Dire Dawa, Ethiopia, January 2023. The repair centre for passenger carriages and freight wagons.
Dire Dawa, Ethiopia, January 2023. Men repairing a door in the general workshops (forge, foundry, boiler making, carpentry). Since the end of the 90s, activity has been very limited, and employees are often busy working on things outside the station.
Dire Dawa, Ethiopia, January 2023. The atmosphere in the large spaces of the Dire Dawa workshops is almost “museum-like”. The light streaming through the glass roofs highlights the antique pieces, which have often been at a standstill for several years.
Dire Dawa, Ethiopia, January 2023. For the last twenty years, Fayssal has been in charge of one of the workshop’s supply shops. He manages the stock of all the parts (bolts, screws, etc.).
Dire Dawa, Ethiopia, January 2023. An equipment yard in the passenger and freight wagon repair centre. All the parts in these gigantic workshops are meticulously inventoried once a year.
Dire Dawa, Ethiopia, January 2023. A man repairs an engine part. Today, there are only 14 workers left to keep these skills and this line alive. Skills are no longer being passed on, and the next generation is not guaranteed.
Dire Dawa, Ethiopia, January 2023. A group of men work on an old machine in the general workshops. There are many trades involved in train maintenance (forge, foundry, boiler making, carpentry).
Dire Dawa, Ethiopia, January 2023. The railway wagons are almost 70 years old, and incidents are frequent. The workshops near Dire Dawa station are full of old derelict wagons like this one.
Dire Dawa, Ethiopia, January 2023. Outside the station there are a number of train wrecks. Children can often play inside. Today, rehabilitation would require funds, but the project is expensive and not very profitable.
Dire Dawa, Ethiopia, January 2023. It’s five o’clock in the morning in Dire Dawa, when the train, packed to the rafters, pushes off towards the Djibouti border with Dewele. The train only runs twice a week, on Tuesdays and Saturdays.
Ethiopia, January 2023. This line is a real link between populations, and for some even a means of subsistence. Particularly for the merchants who come to town to stock up on a range of goods that are impossible to find in the desert.

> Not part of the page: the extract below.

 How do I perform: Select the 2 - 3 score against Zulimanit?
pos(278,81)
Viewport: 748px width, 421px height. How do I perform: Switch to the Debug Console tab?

Ethiopia, January 2023. The crowded train is on its way to the Djibouti border, Dewele. The journey sometimes takes more than twelve hours.
Ethiopia, January 2023. The train stops around fifteen times over the 207 kilometres between Dire Dawa and Dewelé.
Ethiopia, January 2023. Many teenagers and mothers with their children were crowded into this carriage. Many of them were preparing to cross the border illegally into Saudi Arabia, with virtually nothing – no bag, no telephone, very little water.
Ethiopia, January 2023. The line acts as a kind of backbone, providing a social link for the inhabitants of isolated desert villages.
Ethiopia, January 2023. At every stop, sometimes in the middle of nowhere, queues of people of all ages come running, climbing aboard the carriages and offering passengers drinks, peanuts or milk.
Ethiopia, January 2023. This line is a means of subsistence for the merchants (sacks of rice, Khat, milk, etc.) but also a means of obtaining supplies of medicines in town for those who live further away.
Ethiopia, January 2023. This young woman was pregnant and travelling with a child. Like so many others, she was trying her luck that day to go into exile. A few kilometres from Djibouti, she set her sights on Saudi Arabia via Yemen.
Ethiopia, January 2023. One of the line’s other “uses” is as a means of escape to leave the country illegally: in the background is the Chinese line, launched in 2016, linking Addis Ababa to Djibouti non-stop.